Challenge: Can you copy the material below, putting "2025" wherever "2026" appears, changing nothing else, and leaving out the pictures?

Data for this exercise:
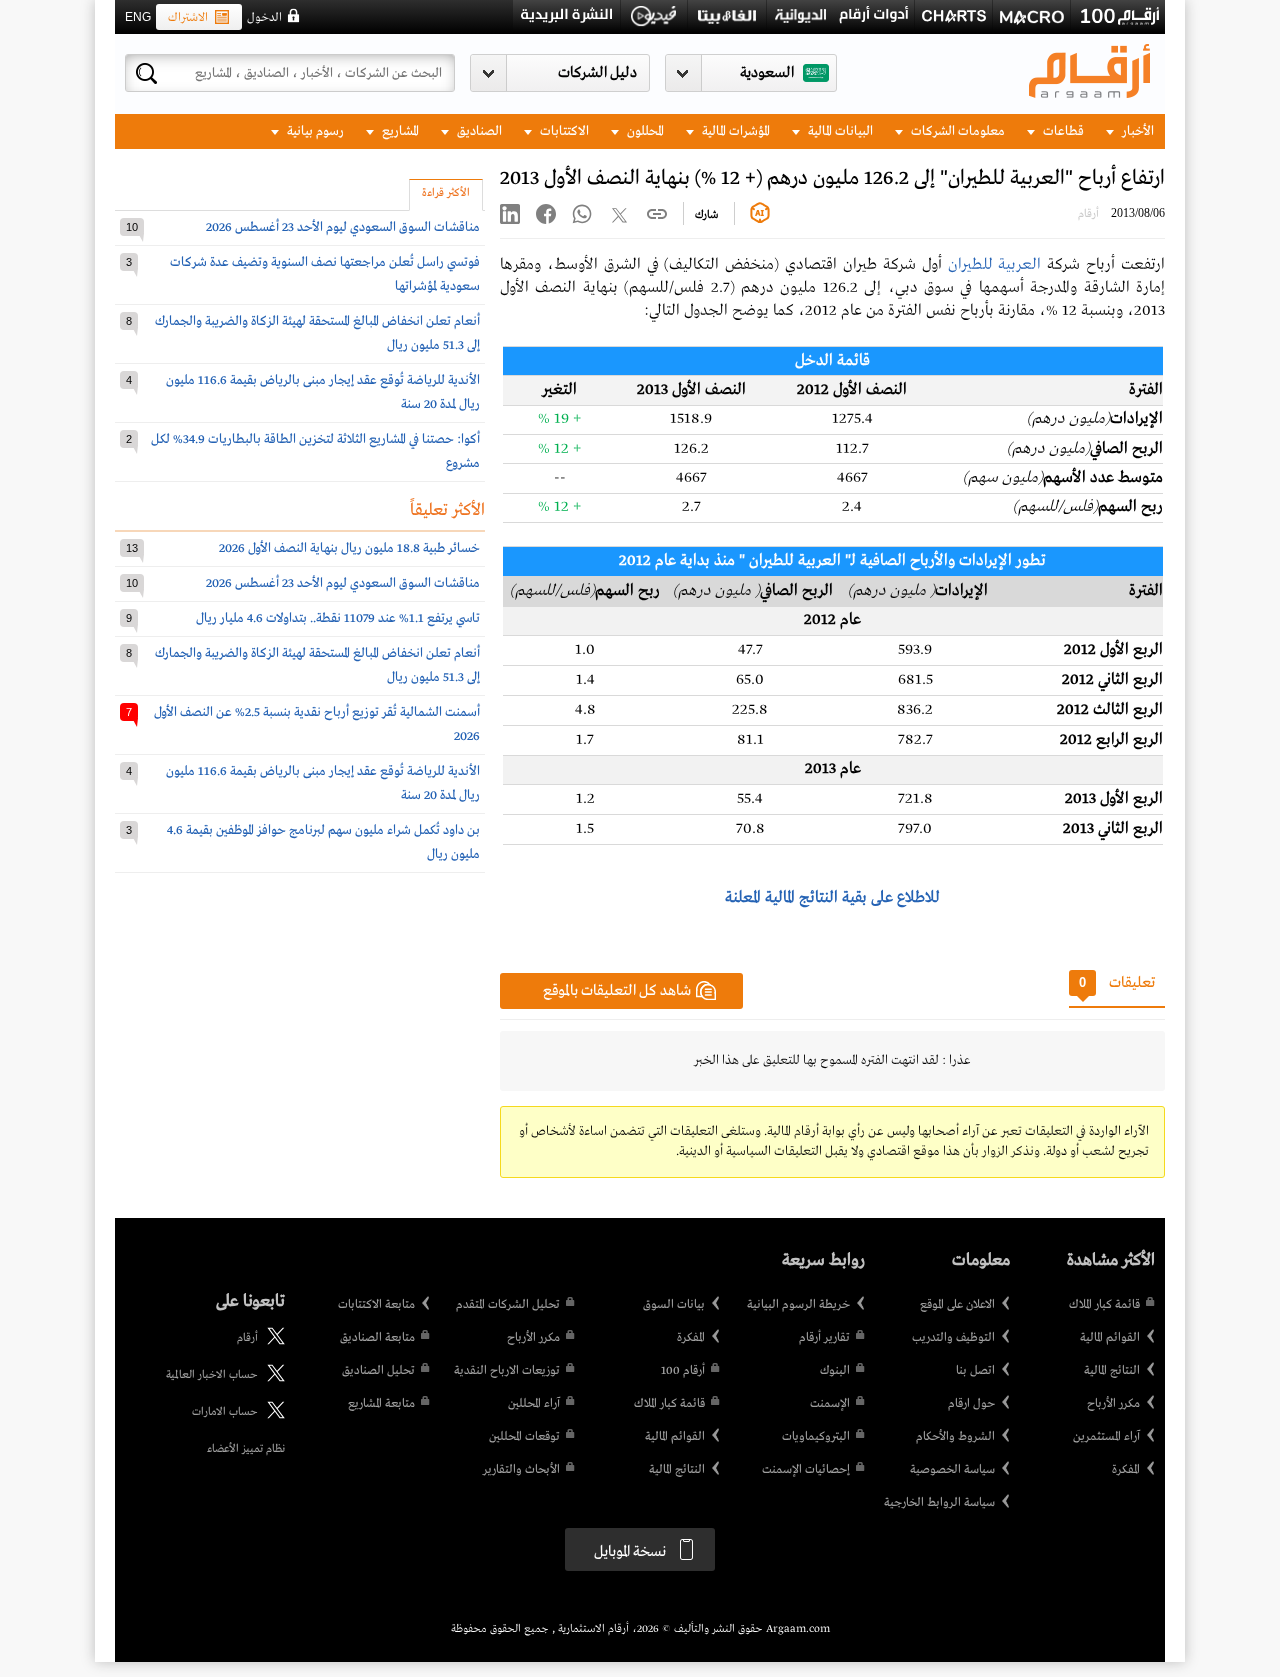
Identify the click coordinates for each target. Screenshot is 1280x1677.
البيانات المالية (839, 131)
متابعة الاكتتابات (376, 1305)
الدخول (264, 18)
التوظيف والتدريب (953, 1338)
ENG (138, 17)
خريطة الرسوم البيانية (798, 1305)
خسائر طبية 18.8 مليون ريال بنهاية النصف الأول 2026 (349, 548)
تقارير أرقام (824, 1338)
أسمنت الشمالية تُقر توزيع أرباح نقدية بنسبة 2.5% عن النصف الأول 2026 (317, 724)
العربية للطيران (995, 265)
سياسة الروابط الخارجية (939, 1503)
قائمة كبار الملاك (1104, 1305)
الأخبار (1136, 131)
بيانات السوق (674, 1305)
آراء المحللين (534, 1404)
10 (132, 227)
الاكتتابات (563, 131)
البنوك (835, 1371)
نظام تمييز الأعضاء (246, 1449)
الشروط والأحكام (955, 1437)
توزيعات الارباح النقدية (507, 1371)
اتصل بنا (975, 1371)
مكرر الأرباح (1113, 1404)
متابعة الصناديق (377, 1338)
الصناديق (478, 131)
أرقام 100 (683, 1371)
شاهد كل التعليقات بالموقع (617, 991)
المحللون (644, 131)
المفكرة (1126, 1470)
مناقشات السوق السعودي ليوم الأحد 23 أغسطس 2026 (343, 227)
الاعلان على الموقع (957, 1305)
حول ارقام (971, 1404)
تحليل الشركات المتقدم (508, 1305)
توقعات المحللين (524, 1437)
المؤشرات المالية (734, 131)
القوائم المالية (1110, 1338)
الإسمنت (830, 1404)
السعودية (767, 73)
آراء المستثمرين (1106, 1437)
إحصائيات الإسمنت (806, 1470)
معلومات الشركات (956, 131)
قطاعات (1062, 131)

Response:
Identify the click coordinates for each target. Screenshot is 1280x1677.
البيانات المالية (839, 131)
متابعة الاكتتابات (376, 1305)
الدخول (264, 18)
التوظيف والتدريب (953, 1338)
ENG (138, 17)
خريطة الرسوم البيانية (798, 1305)
خسائر طبية 18.8 مليون ريال بنهاية النصف الأول 2025 (349, 548)
تقارير أرقام (824, 1338)
أسمنت الشمالية تُقر توزيع أرباح نقدية بنسبة 2.5% عن النصف الأول 2025 (317, 724)
العربية للطيران (995, 265)
سياسة الروابط الخارجية (939, 1503)
قائمة كبار الملاك (1104, 1305)
الأخبار (1136, 131)
بيانات السوق (674, 1305)
آراء المحللين (534, 1404)
10 (132, 227)
الاكتتابات (563, 131)
البنوك (835, 1371)
نظام تمييز الأعضاء (246, 1449)
الشروط والأحكام (955, 1437)
توزيعات الارباح النقدية (507, 1371)
اتصل بنا (975, 1371)
مكرر الأرباح (1113, 1404)
متابعة الصناديق (377, 1338)
الصناديق (478, 131)
أرقام 100 (683, 1371)
شاهد كل التعليقات بالموقع (617, 991)
المحللون (644, 131)
المفكرة (1126, 1470)
مناقشات السوق السعودي ليوم الأحد 23 أغسطس 2025 (343, 227)
الاعلان على الموقع (957, 1305)
حول ارقام (971, 1404)
تحليل الشركات المتقدم (508, 1305)
توقعات المحللين (524, 1437)
المؤشرات المالية (734, 131)
القوائم المالية (1110, 1338)
الإسمنت (830, 1404)
السعودية (767, 73)
آراء المستثمرين (1106, 1437)
إحصائيات الإسمنت (806, 1470)
معلومات الشركات (956, 131)
قطاعات (1062, 131)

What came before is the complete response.